最近低糖食にしていることもあり、焼酎をメニューに見つけて試そうとすると置いていなかった。獅子唐は「ほらよっ!」と丼一杯に入れずに、串に刺して、しいたけも、鰻も串に刺して焼いていた。酢の物には大葉が飾られていた。シェフはきっと、武蔵野で長いこと働いて、店を持ったか、任されているのかもしれない。味はまずまずだった。これ、何だろう?と思えるタレに浸かったハマチには赤っぽいハラペーニョの輪切りが乗せられていた。和食もローカルの味に変わってきているのだろう、あの、みっちりと具の詰まった、マヨネーズのかかった太巻きのように。

サバの握りを頼むと、「ごめんなさ〜い、サバはないけど、シマアジはどうですか?」と提案したウェイトレスはどうも日本人らしく条件反射のように「はい」と応えてしまうのだが、初めから終わりまで英語だけで通した。

Austin, Texas – ロック歌手のお母さんと知り合う

ロックコンサートの会場で歌手のお母さんと話すのは初めての経験だった。予期せぬことが数珠のように繋がった。

10月半ばの夕方訪れた近所のLonghorn Stakehouseは満席だった。待つのはやめて、バーで食べることにしたら、私の隣にピカン農家のビリーが座って、

「ぼくはこの辺(オースティン南部)に1970年代から住んでいるのよ、Home Depotがあるでしょ、あの隣。広い敷地だよ」とゴリゴリのテキサス訛りで説明しながら、「何、オーダーするの?」と聞く。

「う~ん、考えてる」という会話をしていると、ビリーの友達のビルが私の連れ、ディヴの隣に座った。彼はオースティン市内で楽器屋さんをしているとのこと。「オースティンはライブのメッカと言うけれど、音楽家の数がものすごく多くて競争がすごいよ。大変だよ」というような話を延々とした。

時々DJをする友達からも、大変だという話は聞いていた。すると、若いイケメンのお兄さんが楽器屋さんに話かけてきて、結果、11月1日の彼のロックコンサートに行くことになった。

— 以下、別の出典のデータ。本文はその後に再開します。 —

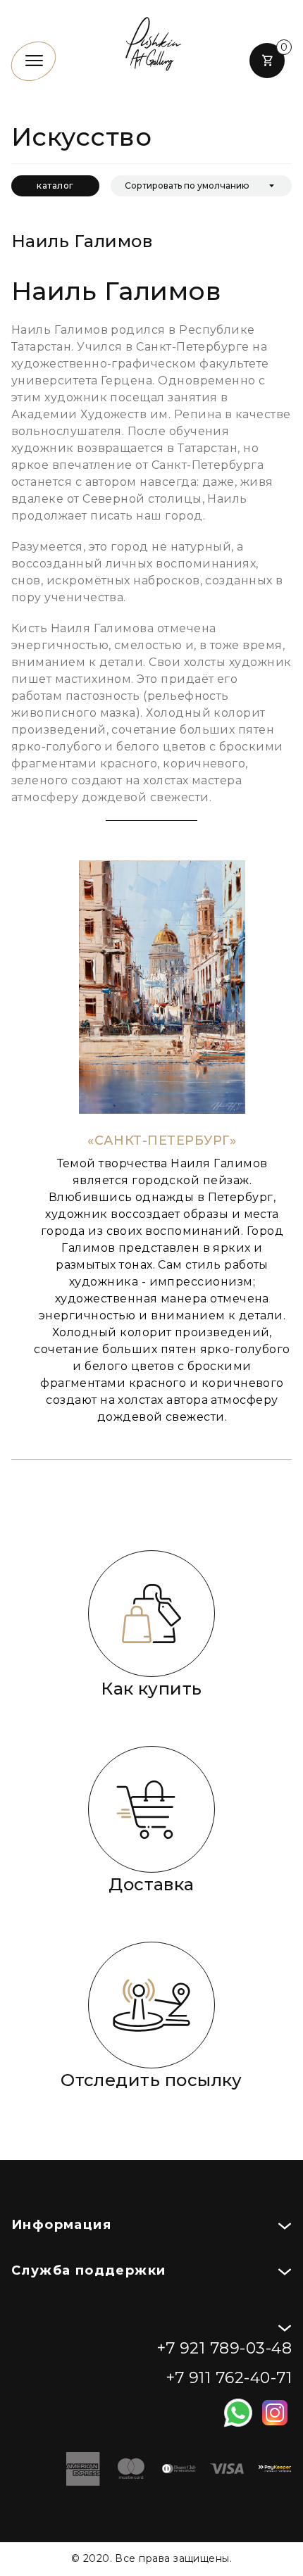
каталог (55, 185)
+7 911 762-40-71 (229, 2377)
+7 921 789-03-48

バンドの名前はTequila Rock Revolution.

彼の名前はHaydn Vitera

 

 

 

オースティンのダウンタウンにある3Ten Austin City Limits Liveに行くと、赤いジャケットを着た白髪の女性が椅子にポツンと座っていたので、話をすると、彼女はバンドリーダーのHaydn のお母さんであることが分かった。一家総出で来ているようだった。

「クラシック音楽が好きだからHaydnと名前をつけたの。彼のバイオリンの先生は日本人だったのよ。私は毎週そのヒューストンの先生の所に彼を連れて行ったわ」という話をすると、Dia de los Muertosの白いフェースペンイントをしてクールにしているバンドリーダーが小さな子供になったような気がした。そして、

「もっと観客が来てくれるといいんだけど」とテストを受ける子供を心配するような親の顔になった。大半がメキシコ系やラテン系の観客で、マリアッチが程よく融合した音楽で踊ったり、体を揺すったりしていた。私も実にウキウキした良い気分でワインを飲みながら聞いた。

彼女はステージの近くに寄ってエレクトリックバイオリンを弾く息子さんの写真を撮っていた。